Baâda, le malade imaginaire

    Dates : Samedi 10 mars 2018
    Heure : 20h
    Lieu : salle Jenny Alpha

    Le malade imaginaire : une place très particulière.

    Le Malade termine l’oeuvre de Molière. Tout le monde connaît ce qui est devenu une légende : Molière est mort en jouant le Malade, dans le fameux fauteuil depuis exposé à la Comédie Française. En réalité, il est mort chez lui, après avoir été pris d’une énième quinte de toux au cours de la 4° représentation du sa comédie, le 17 février 1673. Il est mort du « poumon », il crachait « le sang ». Il se savait condamné, il était en disgrâce, victime des intrigues de Lully, abattu par les morts de son fils Pierre et de Madeleine Béjart. Il a écrit et monté cette dernière pièce ; il est impossible de ne pas l’aborder comme un testament.

    Une pièce duplice : comment démêler le vrai du faux.

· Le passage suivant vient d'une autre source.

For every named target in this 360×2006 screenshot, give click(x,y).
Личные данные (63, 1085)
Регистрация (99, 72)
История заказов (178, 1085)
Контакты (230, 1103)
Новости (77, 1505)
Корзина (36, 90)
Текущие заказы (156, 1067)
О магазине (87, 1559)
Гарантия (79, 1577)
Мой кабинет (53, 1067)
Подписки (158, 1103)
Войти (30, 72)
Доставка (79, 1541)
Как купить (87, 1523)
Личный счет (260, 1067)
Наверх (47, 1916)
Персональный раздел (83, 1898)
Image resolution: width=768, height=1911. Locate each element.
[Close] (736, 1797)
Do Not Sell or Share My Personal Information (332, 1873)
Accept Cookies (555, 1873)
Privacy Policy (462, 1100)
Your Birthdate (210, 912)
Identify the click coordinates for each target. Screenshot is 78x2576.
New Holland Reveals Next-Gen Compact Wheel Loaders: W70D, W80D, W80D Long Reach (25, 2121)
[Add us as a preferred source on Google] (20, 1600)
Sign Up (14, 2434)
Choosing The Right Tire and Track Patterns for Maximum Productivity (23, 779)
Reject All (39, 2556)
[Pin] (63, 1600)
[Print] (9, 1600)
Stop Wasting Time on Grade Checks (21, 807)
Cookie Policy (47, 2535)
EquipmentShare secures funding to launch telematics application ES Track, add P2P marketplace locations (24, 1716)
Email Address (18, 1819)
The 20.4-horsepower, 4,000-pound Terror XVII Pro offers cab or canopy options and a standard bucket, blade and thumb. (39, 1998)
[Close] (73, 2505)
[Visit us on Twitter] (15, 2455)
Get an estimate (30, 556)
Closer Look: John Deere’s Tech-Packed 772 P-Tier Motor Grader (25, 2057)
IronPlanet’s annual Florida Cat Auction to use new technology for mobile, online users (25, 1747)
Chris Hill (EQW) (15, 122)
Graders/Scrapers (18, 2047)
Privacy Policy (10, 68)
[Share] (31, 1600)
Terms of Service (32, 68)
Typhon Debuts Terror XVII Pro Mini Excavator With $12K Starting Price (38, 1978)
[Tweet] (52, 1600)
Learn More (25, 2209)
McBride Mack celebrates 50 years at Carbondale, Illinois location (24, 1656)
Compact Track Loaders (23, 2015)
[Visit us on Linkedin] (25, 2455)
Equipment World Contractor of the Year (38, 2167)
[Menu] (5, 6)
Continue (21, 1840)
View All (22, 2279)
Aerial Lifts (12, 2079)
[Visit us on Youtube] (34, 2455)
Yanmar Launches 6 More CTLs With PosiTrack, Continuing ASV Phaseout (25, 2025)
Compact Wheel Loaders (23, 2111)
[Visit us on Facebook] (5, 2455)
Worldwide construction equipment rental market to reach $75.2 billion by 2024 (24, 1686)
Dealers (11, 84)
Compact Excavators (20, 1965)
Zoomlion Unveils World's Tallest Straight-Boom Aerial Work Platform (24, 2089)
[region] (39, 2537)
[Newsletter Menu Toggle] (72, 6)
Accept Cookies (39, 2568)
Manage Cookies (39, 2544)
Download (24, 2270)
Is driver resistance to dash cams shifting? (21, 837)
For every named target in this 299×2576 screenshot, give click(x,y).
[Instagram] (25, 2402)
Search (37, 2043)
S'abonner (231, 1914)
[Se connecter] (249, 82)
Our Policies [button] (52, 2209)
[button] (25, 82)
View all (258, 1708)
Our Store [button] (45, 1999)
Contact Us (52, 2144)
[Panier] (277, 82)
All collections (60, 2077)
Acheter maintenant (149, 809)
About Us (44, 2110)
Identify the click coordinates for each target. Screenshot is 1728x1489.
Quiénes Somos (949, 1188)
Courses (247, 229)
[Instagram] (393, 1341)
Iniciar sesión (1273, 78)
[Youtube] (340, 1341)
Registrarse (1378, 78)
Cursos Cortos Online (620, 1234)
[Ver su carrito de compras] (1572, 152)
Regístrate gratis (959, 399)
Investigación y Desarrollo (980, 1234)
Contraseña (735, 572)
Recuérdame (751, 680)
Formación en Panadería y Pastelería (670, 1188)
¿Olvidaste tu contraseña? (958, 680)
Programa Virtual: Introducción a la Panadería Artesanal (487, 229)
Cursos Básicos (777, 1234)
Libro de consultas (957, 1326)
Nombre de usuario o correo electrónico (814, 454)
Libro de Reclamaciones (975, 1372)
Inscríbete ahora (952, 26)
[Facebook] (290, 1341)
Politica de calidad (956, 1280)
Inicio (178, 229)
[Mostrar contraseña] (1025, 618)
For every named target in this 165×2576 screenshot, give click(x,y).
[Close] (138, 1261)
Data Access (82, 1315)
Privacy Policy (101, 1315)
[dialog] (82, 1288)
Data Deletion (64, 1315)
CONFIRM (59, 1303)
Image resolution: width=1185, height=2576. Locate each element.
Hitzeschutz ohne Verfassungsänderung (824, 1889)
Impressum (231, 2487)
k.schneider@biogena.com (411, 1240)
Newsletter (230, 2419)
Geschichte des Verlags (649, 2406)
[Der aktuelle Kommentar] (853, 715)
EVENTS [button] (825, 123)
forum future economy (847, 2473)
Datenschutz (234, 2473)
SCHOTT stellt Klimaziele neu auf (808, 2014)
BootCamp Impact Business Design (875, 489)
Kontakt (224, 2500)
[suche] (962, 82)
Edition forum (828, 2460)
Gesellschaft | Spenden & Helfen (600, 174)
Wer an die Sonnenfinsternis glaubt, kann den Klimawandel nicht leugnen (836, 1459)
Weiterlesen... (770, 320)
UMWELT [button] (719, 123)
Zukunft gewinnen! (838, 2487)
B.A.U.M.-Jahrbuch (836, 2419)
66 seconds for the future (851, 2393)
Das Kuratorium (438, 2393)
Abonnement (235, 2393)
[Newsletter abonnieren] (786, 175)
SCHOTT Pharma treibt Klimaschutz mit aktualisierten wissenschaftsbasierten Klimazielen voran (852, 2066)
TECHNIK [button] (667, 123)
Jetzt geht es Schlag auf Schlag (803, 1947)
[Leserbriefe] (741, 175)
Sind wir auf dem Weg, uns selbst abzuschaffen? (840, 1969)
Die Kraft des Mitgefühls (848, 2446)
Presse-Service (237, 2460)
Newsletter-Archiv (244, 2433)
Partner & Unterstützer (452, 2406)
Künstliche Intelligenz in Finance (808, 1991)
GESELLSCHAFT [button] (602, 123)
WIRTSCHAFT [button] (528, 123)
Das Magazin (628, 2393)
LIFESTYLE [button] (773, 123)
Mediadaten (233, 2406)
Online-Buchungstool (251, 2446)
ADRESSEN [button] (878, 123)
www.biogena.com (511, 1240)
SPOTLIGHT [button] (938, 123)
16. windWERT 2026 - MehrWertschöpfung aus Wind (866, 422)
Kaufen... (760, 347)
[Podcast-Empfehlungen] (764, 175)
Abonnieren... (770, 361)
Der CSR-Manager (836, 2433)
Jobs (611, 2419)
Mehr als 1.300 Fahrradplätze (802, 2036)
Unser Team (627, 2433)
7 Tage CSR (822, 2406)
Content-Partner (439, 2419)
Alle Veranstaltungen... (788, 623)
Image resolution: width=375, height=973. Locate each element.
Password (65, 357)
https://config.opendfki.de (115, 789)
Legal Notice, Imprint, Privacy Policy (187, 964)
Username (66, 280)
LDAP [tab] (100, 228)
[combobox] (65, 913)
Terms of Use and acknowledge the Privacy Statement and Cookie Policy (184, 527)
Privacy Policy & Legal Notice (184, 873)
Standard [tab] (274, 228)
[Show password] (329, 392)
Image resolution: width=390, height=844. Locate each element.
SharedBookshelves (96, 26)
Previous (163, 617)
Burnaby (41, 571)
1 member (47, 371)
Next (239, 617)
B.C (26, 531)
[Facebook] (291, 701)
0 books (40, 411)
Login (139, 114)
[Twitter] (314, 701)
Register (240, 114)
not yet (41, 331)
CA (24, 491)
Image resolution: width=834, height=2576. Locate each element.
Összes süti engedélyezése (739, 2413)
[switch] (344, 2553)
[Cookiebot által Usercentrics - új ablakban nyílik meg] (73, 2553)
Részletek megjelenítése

    La création de la pièce a eu lieu à Ouagadougou. Nous nous sommes nourri de ce que nous avons voulu faire cohabiter avec le texte de Molière : la chaleur torride d’un mois de mars 2013 – les enfants de l’école voisine de notre cour qui regardent la répétition sitôt la sortie de l’école, la chaise du boutiquier du coin qui servira de modèle à notre décor. Nous avons voulu ce spectacle très léger, comme à notre habitude pour qu’il puisse être joué dans les villages et les lycées du Burkina.
    Et puis il y a la musique et la danse. Lorsqu’il écrit le Malade, Molière a définitivement perdu son combat contre Lully. C’est Lully qui est en cour à Versailles, ce sont ses ballets qui sont joués devant le roi. Alors nous avons cherché pourquoi Molière a placé autant de ballets, d’intermèdes dansés dans cette dernière pièce ? Que cherchait-il à dire, à montrer ? Nous avons gardé ces intermèdes voulus par le Maître. Nous l’avons fait par fidélité, en les répartissant harmonieusement dans le déroulement de l’oeuvre ( gestion du temps) et en les intégrant davantage au sujet (gestion du sens). Mais nous l’avons fait dans la chaleur de Ouagadougou, avec les rythmes et les corps d’Afrique…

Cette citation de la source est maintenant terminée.